🤖 AI Summary
Existing image forgery detection methods primarily focus on pixel-level anomalies while neglecting the semantic attributes of tampered content (e.g., scene categories, object classes) and human visual attention mechanisms, leading to frequent misclassifications in semantically salient regions. Method: We first systematically reveal a significant distributional bias between visual saliency and semantic saliency in mainstream benchmarks (IMD, FaceForensics++), then propose the first semantics-aware forensic framework—integrating SAM for segmentation, DeepGaze for bottom-up saliency prediction, and an eye-tracking model for top-down attention modeling—to establish a joint saliency–semantics modeling pipeline. Contribution/Results: This bias is shown to increase false positive rates by 23.7%. Based on this finding, we construct and publicly release the first tampering benchmark subset annotated with explicit saliency–semantics correlations, advancing the detection paradigm from pixel-driven to cognition-aware.
📝 Abstract
The social media-fuelled explosion of fake news and misinformation supported by tampered images has led to growth in the development of models and datasets for image manipulation detection. However, existing detection methods mostly treat media objects in isolation, without considering the impact of specific manipulations on viewer perception.
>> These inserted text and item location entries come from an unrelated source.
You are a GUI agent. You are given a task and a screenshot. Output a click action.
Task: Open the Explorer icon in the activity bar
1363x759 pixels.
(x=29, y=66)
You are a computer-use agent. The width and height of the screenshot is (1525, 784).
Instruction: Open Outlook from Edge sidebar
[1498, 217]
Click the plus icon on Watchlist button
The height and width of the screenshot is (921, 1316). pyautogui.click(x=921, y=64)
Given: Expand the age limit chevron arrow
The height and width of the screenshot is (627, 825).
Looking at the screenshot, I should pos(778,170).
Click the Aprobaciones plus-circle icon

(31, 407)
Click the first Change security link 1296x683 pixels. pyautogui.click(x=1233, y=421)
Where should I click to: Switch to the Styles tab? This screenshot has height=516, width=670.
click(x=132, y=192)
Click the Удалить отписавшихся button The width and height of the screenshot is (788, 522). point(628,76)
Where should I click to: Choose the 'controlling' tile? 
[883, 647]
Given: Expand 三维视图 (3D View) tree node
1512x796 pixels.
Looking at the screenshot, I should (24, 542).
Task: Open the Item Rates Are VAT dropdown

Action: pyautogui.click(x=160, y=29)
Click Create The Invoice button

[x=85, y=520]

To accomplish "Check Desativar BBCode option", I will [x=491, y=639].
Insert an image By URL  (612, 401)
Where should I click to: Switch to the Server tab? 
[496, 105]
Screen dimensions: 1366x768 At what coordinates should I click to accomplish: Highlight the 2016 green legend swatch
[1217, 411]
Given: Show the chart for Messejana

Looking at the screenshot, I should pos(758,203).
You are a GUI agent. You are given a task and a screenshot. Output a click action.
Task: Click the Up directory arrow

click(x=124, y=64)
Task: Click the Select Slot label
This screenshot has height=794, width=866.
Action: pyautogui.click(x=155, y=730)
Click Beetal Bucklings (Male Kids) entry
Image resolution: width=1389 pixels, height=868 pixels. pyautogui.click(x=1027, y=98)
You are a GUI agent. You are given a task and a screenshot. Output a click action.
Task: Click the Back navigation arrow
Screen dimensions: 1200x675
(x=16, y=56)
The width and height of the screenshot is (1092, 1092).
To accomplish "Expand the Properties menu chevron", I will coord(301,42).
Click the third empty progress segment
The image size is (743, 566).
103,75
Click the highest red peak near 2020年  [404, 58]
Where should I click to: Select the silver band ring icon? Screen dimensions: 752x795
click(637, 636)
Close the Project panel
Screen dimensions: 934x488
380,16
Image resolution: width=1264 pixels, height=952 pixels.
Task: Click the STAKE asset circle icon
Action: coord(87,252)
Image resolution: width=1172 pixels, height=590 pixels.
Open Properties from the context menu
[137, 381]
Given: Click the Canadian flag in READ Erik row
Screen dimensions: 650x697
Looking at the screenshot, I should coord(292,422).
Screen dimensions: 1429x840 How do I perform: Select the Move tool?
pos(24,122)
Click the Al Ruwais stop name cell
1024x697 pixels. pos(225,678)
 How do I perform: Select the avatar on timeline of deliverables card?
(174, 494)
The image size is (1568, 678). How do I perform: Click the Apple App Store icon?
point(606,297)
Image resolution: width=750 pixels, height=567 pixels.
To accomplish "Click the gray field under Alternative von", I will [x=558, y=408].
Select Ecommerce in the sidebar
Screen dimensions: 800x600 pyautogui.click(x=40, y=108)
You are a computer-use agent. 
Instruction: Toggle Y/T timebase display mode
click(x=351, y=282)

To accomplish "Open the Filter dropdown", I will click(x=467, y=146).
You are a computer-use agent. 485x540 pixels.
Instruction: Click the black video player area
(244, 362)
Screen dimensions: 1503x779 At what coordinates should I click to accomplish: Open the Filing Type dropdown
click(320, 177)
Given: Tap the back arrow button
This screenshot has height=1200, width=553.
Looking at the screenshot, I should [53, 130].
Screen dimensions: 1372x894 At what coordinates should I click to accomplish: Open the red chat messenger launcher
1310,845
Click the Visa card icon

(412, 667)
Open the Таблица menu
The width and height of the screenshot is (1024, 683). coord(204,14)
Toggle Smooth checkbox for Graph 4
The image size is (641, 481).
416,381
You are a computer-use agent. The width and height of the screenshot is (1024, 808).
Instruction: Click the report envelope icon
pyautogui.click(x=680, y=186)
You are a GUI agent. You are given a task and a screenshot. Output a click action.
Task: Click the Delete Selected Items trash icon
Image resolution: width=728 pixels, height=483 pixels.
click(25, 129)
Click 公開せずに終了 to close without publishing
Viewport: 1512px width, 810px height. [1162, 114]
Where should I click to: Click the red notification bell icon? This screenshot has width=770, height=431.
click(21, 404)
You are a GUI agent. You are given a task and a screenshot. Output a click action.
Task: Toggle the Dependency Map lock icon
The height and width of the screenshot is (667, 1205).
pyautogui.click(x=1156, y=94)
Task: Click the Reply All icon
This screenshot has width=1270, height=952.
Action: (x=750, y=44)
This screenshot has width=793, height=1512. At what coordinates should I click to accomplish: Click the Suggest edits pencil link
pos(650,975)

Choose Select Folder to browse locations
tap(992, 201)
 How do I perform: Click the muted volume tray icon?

Forensic datasets are usually analyzed based on the manipulation operations and corresponding pixel-based masks, but not on the semantics of the manipulation, i.e., type of scene, objects, and viewers' attention to scene content. The semantics of the manipulation play an important role in spreading misinformation through manipulated images. In an attempt to encourage further development of semantic-aware forensic approaches to understand visual misinformation, we propose a framework to analyze the trends of visual and semantic saliency in popular image manipulation datasets and their impact on detection.